→ Butir Tugas 1:
Jawablah pertanyaan berikut berdasarkan teks bacaan tentang dosa seks dalam masa pacaran.
(a) Menurut Efesus 4.27 yang dikutip, apa yang tidak boleh diberikan kepada iblis?
(b) Apa tingkat hubungan fisik yang paling kuat?
(c) Apa yang timbul dalam diri Amnon terhadap Tamar setelah mereka jatuh pada dosa seks?
→ Butir Tugas 2: Tulis lanjutan teks bacaan tentang dosa seks dalam masa pacaran, dimulai sesudah kalimat terakhirnya.

→ Teks Bacaan:
supaya kita ada dalam kekudusan. Jangan
merusak Bait Allah yang di dalamnya Roh Allah bertahta. Mat 5.27-28; Kid
2.7; 3.5; 8.4. Efesus 4.27 mengatakan janganlah beri kesempatan pada iblis
sebab dengan kita membuka celah berarti kita telah memberi kesempatan
untuk melakukan sesuatu yang tidak Allah kehendaki. Dosa seks akan membawa
kita perlahan-lahan masuk pada dunia free seks. Hubungan badani (senggama)
antara lawan jenis itu tidak akan berlangsung ketika dua pasangan itu
baru mengenal. Ciuman dan pelukan antara seorang pemuda dan pemudi
merupakan kontak fisik untuk mendapatkan seksuil dan kenikmatan. Ada empat
tingkat intensitas hubungan fisik, di mulai dari yang paling lemah sampai
yang paling kuat. Keempat tingkat tersebut ialah:
- Berpegangan tangan.
- Saling memeluk, tetapi tangan masih diluar baju.
- Berciuman.
- Saling membelai dengan tangan di dalam baju.
Ransangan
seksuil yang terus menerus akan menciptakan dorongan biologis yang terus
memuncak. Ketika dorongan seks menggebu-gebu, kedewasaan, kecerdasan, dan
pendirian-pendirian serta iman seringkali tidak berfungsi, atau tersingkir
untuk sementara. Banyak pasangan muda berkata bahwa ciuman itu normal,
karenan ciuman itu adalah kenikmatan pada masa pacaran dan dianggap akan
lebih mengikat tali kasih antara dua belah pihak. Itu adalah pendapat
yang sangat keliru karena Alkitab memberikan penjelasan bahwa dampak dari
hubungan itu akan membuat seorang merasa bersalah bahkan bisa merubah
sayang itu menjadi benci. Contoh 2Samuel 13.1-15. Cerita
ini mengisahkan anak-anak Daud yaitu Amnon dan Tamar di mana Amnon
begitu mencintai Tamar, sampai-sampai ia jatuh sakit karena keinginannya
untuk memiliki Tamar. Tetapi pada ayat 15 menceritakan setelah mereka
jatuh pada dosa seks, timbullah suatu kebencian dalam diri Amnon terhadap
Tamar, ini berarti bercumbuan bukan merupakan jaminan akan cinta sejati.

→ Informasi yang Diberikan:
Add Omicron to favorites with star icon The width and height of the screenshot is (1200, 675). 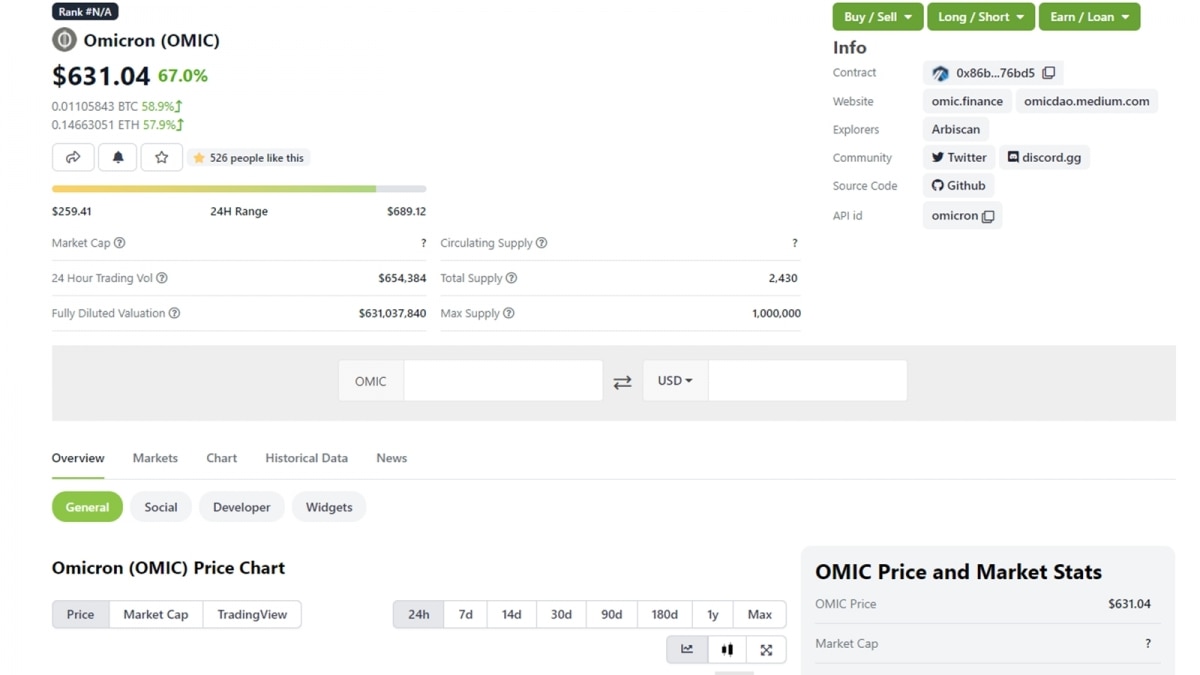(161, 157)
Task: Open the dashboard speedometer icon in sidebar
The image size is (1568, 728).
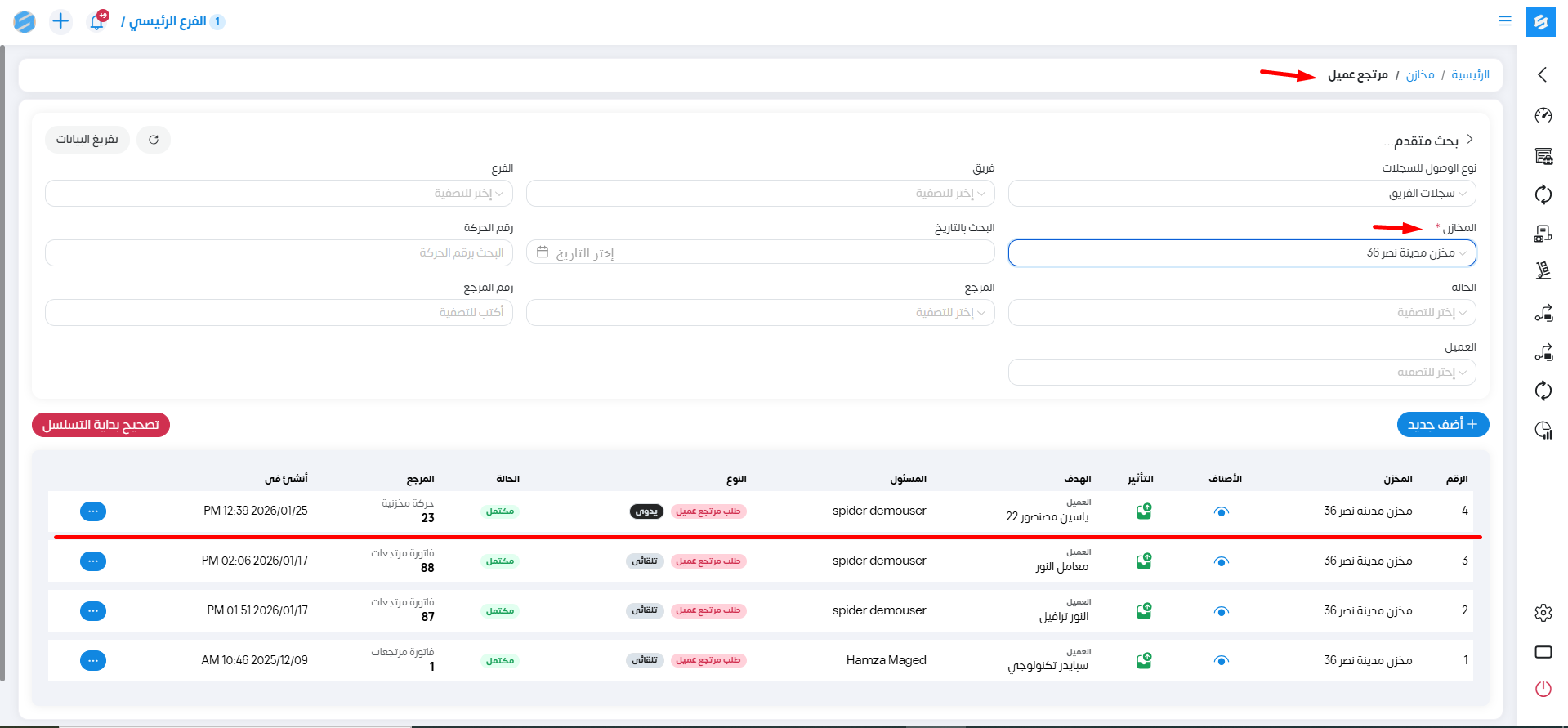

→ Jawaban 1:
(a) Kesempatan.
(b) Saling membelai dengan tangan di dalam baju.
(c) Kebencian.

→ Jawaban 2:
Paulus
dalam suratnya kepada jemaat di Efesus (Ef 4.17-21) supaya anak Tuhan
jangan jatuh pada hal berciuman dan lain-lain yang merangsang dalam masa
berpacaran karena itu bertentangan dengan Alkitab. Dengan demikian
orang-orang Kristen harus menghindari percumbuan dalam masa
berpacaran, sebab tindakan tersebut merupakan penyerahan diri
kepada seksualitas, membiarkan hawa nafsu berperan, yang
nantinya akan membawa kepada kecemaran dan pelanggaran
kehendak Allah. Lebih jauh lagi pengajaran-pengajaran moral
Paulus kepada anak muda Kristen di mana saja. 1Timotius 5.22 bagian
akhir “jagalah kemurnian dirimu”. Yesaya 5.20 celakalah yang mengatakan
kejahatan itu baik dan kebaikan itu jahat. Wahyu 18:2-3 keindahan tubuh
telah dipakai setan untuk menghancurkan nilai-nilai iman Kristen. Akhirnya
kita akan melihat hubungan seksual muda-mudi sebelum pernikahan dalam
konteks Alkitabiah yaitu:
- Dalam perjanjian Lama Ulangan 22.13-30 Ungkapan ini menunjukkan betap tingginya nilai keperawanan, Amsal 7.13,27.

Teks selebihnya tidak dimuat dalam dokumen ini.